Dans de nombreux cas, un véhicule plus cher à l’achat devient plus économique sur toute sa durée d’exploitation.

8. Ignorer les nouvelles aides disponibles

Le cadre réglementaire évolue rapidement. Primes CEE, fiscalité, aides locales, mécanismes de soutien à la recharge sont autant de dispositifs qui peuvent modifier significativement l’équation économique. Or, certaines entreprises réalisent leurs calculs à partir de données devenues obsolètes quelques mois plus tard. Une veille régulière est donc indispensable.

9. Sous-estimer la gestion des données

L’électrification génère davantage de données à exploiter. Mais sans outils adaptés, ces informations restent sous-utilisées. Or, c’est précisément leur analyse qui permet d’optimiser le TCO et la disponibilité du parc.

10. Penser que l’électrification est un simple projet automobile

C’est probablement l’erreur la plus stratégique. L’électrification d’une flotte ne concerne pas uniquement les véhicules. Elle implique aussi :

  • les achats
  • la direction financière
  • les ressources humaines
  • les services techniques
  • l’immobilier
  • l’énergie
  • la RSE.

Les projets les plus performants sont généralement pilotés de manière transverse, avec une gouvernance claire et des objectifs partagés.

La transformation se prépare

Bref, le succès ne dépend pas uniquement des performances des véhicules. Analyse des usages, infrastructure de recharge, accompagnement des conducteurs, pilotage du TCO et gouvernance du projet sont autant de facteurs qui conditionnent la réussite d’une transition.

Finalement, les entreprises qui réussissent le mieux ne sont pas forcément celles qui électrifient le plus vite. Ce sont souvent celles qui prennent le temps de préparer leur transformation, de tester leurs hypothèses et d’avancer étape par étape.

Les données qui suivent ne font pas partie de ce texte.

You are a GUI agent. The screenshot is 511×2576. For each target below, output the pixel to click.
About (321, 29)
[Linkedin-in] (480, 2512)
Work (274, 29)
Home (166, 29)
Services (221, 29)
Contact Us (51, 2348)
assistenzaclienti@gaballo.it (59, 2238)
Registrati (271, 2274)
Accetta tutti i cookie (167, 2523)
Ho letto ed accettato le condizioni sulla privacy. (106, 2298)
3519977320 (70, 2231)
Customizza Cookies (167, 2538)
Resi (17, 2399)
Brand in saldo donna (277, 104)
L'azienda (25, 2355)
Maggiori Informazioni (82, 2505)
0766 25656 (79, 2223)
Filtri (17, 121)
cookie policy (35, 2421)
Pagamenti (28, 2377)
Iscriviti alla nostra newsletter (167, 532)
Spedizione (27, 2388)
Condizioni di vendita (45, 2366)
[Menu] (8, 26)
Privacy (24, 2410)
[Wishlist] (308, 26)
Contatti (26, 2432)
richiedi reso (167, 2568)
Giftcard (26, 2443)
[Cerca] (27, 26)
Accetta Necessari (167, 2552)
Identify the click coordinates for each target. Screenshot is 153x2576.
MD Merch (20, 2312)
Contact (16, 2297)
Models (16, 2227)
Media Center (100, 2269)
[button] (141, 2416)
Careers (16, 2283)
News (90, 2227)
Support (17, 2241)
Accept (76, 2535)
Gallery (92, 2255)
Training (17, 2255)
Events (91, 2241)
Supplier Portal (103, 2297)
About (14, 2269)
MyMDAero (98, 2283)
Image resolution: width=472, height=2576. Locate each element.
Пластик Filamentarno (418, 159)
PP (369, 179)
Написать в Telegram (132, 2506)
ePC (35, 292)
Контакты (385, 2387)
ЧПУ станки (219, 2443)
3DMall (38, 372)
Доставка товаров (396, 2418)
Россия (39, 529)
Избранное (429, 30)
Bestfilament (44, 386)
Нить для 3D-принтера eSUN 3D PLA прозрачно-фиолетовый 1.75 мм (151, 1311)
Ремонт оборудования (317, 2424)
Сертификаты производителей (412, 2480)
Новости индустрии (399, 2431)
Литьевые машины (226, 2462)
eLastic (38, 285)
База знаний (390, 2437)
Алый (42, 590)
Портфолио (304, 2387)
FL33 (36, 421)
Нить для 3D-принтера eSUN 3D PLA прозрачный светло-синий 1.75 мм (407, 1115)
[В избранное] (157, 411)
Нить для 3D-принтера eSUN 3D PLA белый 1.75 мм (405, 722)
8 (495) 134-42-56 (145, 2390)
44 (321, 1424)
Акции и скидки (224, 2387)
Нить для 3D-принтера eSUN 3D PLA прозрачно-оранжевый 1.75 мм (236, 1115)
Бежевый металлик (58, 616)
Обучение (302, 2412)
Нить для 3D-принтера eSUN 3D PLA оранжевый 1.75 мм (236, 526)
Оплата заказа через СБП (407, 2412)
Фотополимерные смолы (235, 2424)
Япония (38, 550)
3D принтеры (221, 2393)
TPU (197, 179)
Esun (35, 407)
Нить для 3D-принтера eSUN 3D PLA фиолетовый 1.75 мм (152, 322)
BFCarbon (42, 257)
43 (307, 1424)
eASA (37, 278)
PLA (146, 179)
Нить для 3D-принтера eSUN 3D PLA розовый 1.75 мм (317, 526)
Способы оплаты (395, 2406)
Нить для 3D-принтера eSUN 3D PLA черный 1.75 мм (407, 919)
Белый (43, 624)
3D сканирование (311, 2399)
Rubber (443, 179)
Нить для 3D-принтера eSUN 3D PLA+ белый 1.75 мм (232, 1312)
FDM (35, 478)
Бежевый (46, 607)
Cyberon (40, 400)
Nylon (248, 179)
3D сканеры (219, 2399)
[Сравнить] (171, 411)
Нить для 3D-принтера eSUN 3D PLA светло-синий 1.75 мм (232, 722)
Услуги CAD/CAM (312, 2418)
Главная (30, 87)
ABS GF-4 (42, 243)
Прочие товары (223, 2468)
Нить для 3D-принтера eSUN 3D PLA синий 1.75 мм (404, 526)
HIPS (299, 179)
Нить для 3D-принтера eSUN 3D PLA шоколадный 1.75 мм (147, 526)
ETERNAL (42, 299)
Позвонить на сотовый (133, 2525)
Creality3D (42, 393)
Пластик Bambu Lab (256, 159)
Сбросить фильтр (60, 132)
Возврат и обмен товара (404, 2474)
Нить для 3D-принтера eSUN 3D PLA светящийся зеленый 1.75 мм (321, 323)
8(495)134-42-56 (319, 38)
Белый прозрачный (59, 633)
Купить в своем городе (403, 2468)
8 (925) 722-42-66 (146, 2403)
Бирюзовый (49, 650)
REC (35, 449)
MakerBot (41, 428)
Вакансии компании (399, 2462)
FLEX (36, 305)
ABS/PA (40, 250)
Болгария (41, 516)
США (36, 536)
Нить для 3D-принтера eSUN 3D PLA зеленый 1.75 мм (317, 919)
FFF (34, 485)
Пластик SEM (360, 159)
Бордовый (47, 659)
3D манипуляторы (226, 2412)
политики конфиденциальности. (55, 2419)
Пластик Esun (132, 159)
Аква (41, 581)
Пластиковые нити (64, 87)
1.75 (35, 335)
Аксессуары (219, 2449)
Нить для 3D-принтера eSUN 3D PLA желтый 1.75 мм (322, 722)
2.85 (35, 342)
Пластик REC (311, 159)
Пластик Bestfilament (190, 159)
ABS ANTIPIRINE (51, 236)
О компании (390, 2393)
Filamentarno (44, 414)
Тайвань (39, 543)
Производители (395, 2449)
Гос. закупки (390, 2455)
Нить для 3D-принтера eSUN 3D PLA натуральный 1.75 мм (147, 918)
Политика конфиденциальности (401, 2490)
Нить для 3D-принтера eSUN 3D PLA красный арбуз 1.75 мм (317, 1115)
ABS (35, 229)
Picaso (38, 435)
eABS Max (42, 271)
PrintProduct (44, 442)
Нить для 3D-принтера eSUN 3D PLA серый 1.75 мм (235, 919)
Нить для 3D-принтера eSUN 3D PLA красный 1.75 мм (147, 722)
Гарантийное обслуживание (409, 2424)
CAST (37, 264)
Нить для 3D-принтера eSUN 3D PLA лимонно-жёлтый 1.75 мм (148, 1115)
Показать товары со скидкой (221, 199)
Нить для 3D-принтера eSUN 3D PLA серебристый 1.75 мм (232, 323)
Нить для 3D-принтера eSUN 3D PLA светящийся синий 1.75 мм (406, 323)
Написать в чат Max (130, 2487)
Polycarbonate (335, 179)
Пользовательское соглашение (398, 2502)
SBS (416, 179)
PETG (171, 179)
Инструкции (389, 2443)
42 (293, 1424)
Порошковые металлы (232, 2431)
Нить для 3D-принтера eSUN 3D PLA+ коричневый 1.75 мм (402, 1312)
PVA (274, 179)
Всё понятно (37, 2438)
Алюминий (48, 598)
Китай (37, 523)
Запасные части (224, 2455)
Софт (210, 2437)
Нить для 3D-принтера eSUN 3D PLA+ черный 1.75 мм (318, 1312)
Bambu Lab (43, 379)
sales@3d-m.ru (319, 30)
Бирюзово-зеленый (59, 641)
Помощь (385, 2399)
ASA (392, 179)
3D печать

FAQ : Électrification des flottes utilitaires

Quelle est l’erreur la plus fréquente ?

Se baser uniquement sur l’autonomie WLTP sans analyser les usages réels des véhicules.

Faut-il électrifier toute la flotte en même temps ?

Dans la plupart des cas, une approche progressive permet de limiter les risques et d’optimiser les investissements.

Pourquoi analyser le TCO plutôt que le prix d’achat ?

Parce que l’essentiel des gains économiques se joue sur les coûts d’exploitation, d’entretien et d’énergie.

La recharge est-elle le principal frein ?

Elle constitue souvent le principal défi opérationnel, davantage que le véhicule lui-même.

Quel est le facteur clé de réussite ?

La connaissance précise des usages réels de chaque véhicule.